— start of DATASET EXTRACT —

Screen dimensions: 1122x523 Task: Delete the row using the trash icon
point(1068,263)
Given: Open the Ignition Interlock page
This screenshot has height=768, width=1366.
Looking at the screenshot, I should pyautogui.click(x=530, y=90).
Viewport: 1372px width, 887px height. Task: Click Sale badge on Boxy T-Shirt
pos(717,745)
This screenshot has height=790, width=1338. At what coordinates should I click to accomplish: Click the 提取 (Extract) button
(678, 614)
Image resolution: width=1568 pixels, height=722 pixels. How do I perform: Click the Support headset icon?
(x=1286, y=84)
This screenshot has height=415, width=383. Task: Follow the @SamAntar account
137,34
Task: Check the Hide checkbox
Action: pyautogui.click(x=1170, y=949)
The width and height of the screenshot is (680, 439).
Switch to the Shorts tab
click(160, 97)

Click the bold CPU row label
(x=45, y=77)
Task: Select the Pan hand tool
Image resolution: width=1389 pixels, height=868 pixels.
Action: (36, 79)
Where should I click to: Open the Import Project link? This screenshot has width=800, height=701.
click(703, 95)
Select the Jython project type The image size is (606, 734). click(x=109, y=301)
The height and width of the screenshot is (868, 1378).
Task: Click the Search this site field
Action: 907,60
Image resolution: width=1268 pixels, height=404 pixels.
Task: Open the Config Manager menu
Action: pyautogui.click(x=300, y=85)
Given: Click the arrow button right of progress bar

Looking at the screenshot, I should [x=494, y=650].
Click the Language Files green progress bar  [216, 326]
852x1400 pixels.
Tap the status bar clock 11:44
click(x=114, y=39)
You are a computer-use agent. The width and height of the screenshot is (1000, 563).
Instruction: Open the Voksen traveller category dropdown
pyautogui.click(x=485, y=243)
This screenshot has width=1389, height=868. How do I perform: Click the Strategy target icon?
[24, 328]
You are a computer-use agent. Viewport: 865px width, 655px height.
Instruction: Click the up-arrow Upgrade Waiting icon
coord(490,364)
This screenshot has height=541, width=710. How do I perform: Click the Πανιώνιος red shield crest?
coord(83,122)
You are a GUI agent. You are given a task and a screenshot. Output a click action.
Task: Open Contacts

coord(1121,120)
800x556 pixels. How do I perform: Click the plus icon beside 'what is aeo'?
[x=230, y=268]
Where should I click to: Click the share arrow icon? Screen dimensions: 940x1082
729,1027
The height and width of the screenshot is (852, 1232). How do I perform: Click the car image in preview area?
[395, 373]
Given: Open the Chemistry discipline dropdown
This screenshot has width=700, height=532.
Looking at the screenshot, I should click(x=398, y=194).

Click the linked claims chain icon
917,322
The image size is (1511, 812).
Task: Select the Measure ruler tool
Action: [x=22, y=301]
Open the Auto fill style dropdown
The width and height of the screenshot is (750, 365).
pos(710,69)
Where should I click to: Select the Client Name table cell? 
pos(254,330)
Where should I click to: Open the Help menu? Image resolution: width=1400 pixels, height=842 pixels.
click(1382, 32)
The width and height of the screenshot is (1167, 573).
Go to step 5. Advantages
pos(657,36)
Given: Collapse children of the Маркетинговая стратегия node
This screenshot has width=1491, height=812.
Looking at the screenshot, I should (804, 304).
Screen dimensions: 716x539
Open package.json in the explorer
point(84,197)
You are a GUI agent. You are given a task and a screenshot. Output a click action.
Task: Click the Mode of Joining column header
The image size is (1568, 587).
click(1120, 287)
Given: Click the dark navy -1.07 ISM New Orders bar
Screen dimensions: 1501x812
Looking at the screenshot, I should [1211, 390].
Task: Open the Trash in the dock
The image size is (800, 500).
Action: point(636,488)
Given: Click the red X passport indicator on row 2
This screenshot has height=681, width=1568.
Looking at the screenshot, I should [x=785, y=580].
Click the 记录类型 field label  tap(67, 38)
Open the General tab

— end of DATASET EXTRACT —

Render every line of the material above as a JSON list of strings, one string per line, leaving out blank lines.

* **SOLUTION**
[
  "Screen dimensions: 1122x523 Task: Delete the row using the trash icon",
  "point(1068,263)",
  "Given: Open the Ignition Interlock page",
  "This screenshot has height=768, width=1366.",
  "Looking at the screenshot, I should pyautogui.click(x=530, y=90).",
  "Viewport: 1372px width, 887px height. Task: Click Sale badge on Boxy T-Shirt",
  "pos(717,745)",
  "This screenshot has height=790, width=1338. At what coordinates should I click to accomplish: Click the 提取 (Extract) button",
  "(678, 614)",
  "Image resolution: width=1568 pixels, height=722 pixels. How do I perform: Click the Support headset icon?",
  "(x=1286, y=84)",
  "This screenshot has height=415, width=383. Task: Follow the @SamAntar account",
  "137,34",
  "Task: Check the Hide checkbox",
  "Action: pyautogui.click(x=1170, y=949)",
  "The width and height of the screenshot is (680, 439).",
  "Switch to the Shorts tab",
  "click(160, 97)",
  "Click the bold CPU row label",
  "(x=45, y=77)",
  "Task: Select the Pan hand tool",
  "Image resolution: width=1389 pixels, height=868 pixels.",
  "Action: (36, 79)",
  "Where should I click to: Open the Import Project link? This screenshot has width=800, height=701.",
  "click(703, 95)",
  "Select the Jython project type The image size is (606, 734). click(x=109, y=301)",
  "The height and width of the screenshot is (868, 1378).",
  "Task: Click the Search this site field",
  "Action: 907,60",
  "Image resolution: width=1268 pixels, height=404 pixels.",
  "Task: Open the Config Manager menu",
  "Action: pyautogui.click(x=300, y=85)",
  "Given: Click the arrow button right of progress bar",
  "Looking at the screenshot, I should [x=494, y=650].",
  "Click the Language Files green progress bar  [216, 326]",
  "852x1400 pixels.",
  "Tap the status bar clock 11:44",
  "click(x=114, y=39)",
  "You are a computer-use agent. The width and height of the screenshot is (1000, 563).",
  "Instruction: Open the Voksen traveller category dropdown",
  "pyautogui.click(x=485, y=243)",
  "This screenshot has width=1389, height=868. How do I perform: Click the Strategy target icon?",
  "[24, 328]",
  "You are a computer-use agent. Viewport: 865px width, 655px height.",
  "Instruction: Click the up-arrow Upgrade Waiting icon",
  "coord(490,364)",
  "This screenshot has height=541, width=710. How do I perform: Click the Πανιώνιος red shield crest?",
  "coord(83,122)",
  "You are a GUI agent. You are given a task and a screenshot. Output a click action.",
  "Task: Open Contacts",
  "coord(1121,120)",
  "800x556 pixels. How do I perform: Click the plus icon beside 'what is aeo'?",
  "[x=230, y=268]",
  "Where should I click to: Click the share arrow icon? Screen dimensions: 940x1082",
  "729,1027",
  "The height and width of the screenshot is (852, 1232). How do I perform: Click the car image in preview area?",
  "[395, 373]",
  "Given: Open the Chemistry discipline dropdown",
  "This screenshot has width=700, height=532.",
  "Looking at the screenshot, I should click(x=398, y=194).",
  "Click the linked claims chain icon",
  "917,322",
  "The image size is (1511, 812).",
  "Task: Select the Measure ruler tool",
  "Action: [x=22, y=301]",
  "Open the Auto fill style dropdown",
  "The width and height of the screenshot is (750, 365).",
  "pos(710,69)",
  "Where should I click to: Select the Client Name table cell? ",
  "pos(254,330)",
  "Where should I click to: Open the Help menu? Image resolution: width=1400 pixels, height=842 pixels.",
  "click(1382, 32)",
  "The width and height of the screenshot is (1167, 573).",
  "Go to step 5. Advantages",
  "pos(657,36)",
  "Given: Collapse children of the Маркетинговая стратегия node",
  "This screenshot has width=1491, height=812.",
  "Looking at the screenshot, I should (804, 304).",
  "Screen dimensions: 716x539",
  "Open package.json in the explorer",
  "point(84,197)",
  "You are a GUI agent. You are given a task and a screenshot. Output a click action.",
  "Task: Click the Mode of Joining column header",
  "The image size is (1568, 587).",
  "click(1120, 287)",
  "Given: Click the dark navy -1.07 ISM New Orders bar",
  "Screen dimensions: 1501x812",
  "Looking at the screenshot, I should [1211, 390].",
  "Task: Open the Trash in the dock",
  "The image size is (800, 500).",
  "Action: point(636,488)",
  "Given: Click the red X passport indicator on row 2",
  "This screenshot has height=681, width=1568.",
  "Looking at the screenshot, I should [x=785, y=580].",
  "Click the 记录类型 field label  tap(67, 38)",
  "Open the General tab"
]